■ **WHAT THE TASK ASKS**
Turn everything in the records below from the line containing "You are a GUI" down to the line containing "tap(1011, 308)", both ends included, into a numbered list with the blank lines left out.

■ **RECORDS FOR THIS TASK**
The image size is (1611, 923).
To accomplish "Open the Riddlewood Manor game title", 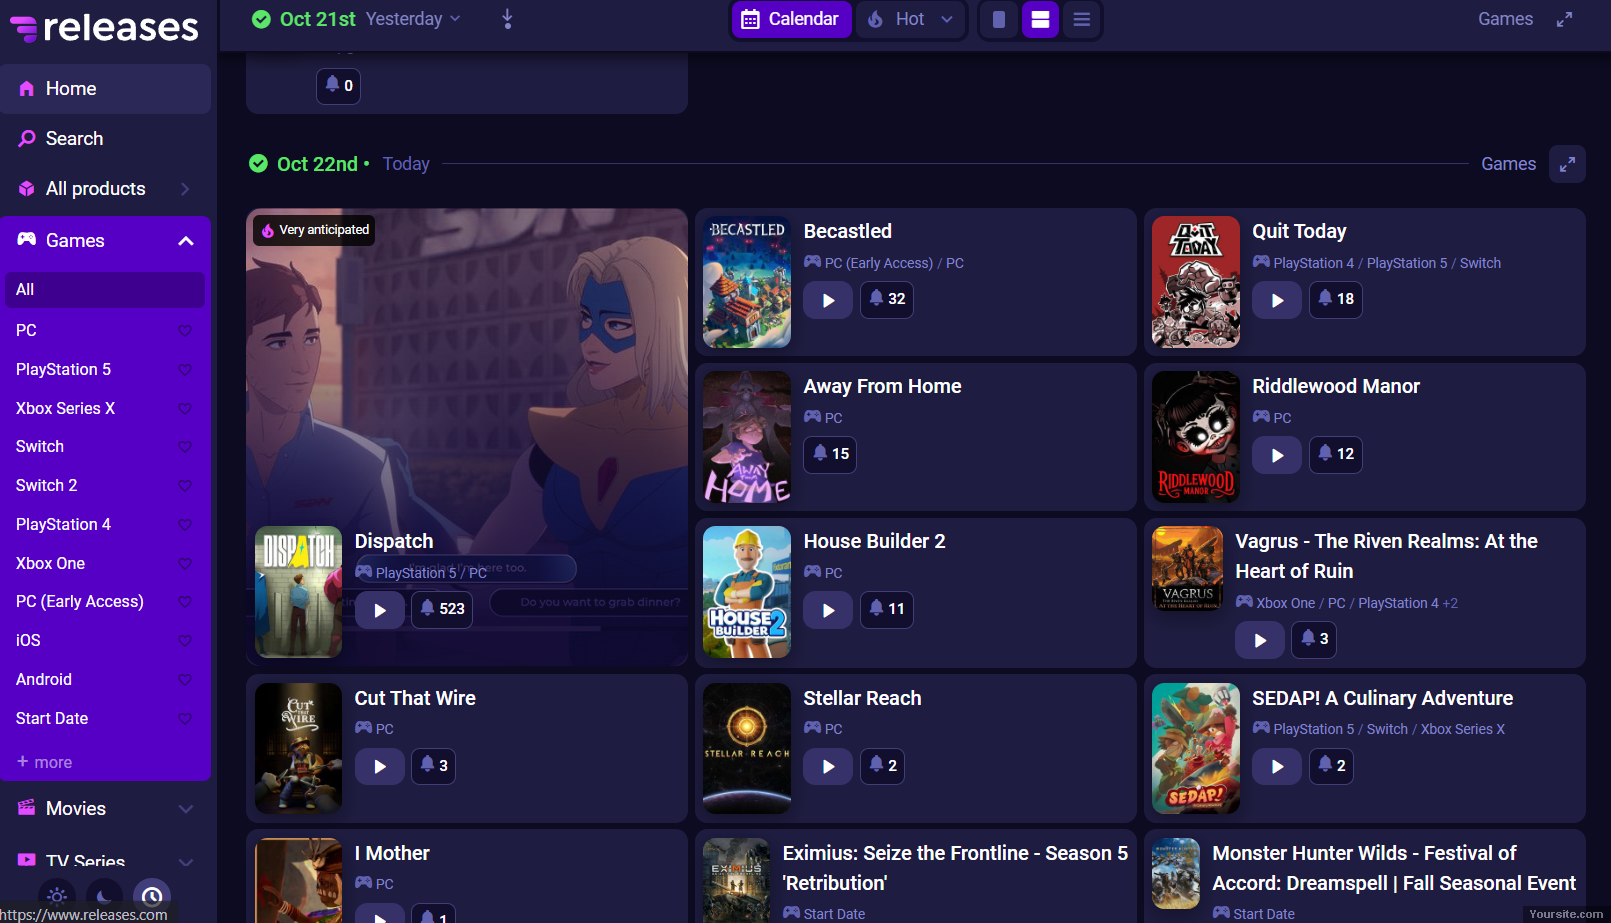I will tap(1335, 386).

--

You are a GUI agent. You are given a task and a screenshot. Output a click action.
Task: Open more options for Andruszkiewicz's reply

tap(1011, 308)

■ **EXERCISE OUTPUT**
1. You are a GUI agent. You are given a task and a screenshot. Output a click action.
2. Task: Open more options for Andruszkiewicz's reply
3. tap(1011, 308)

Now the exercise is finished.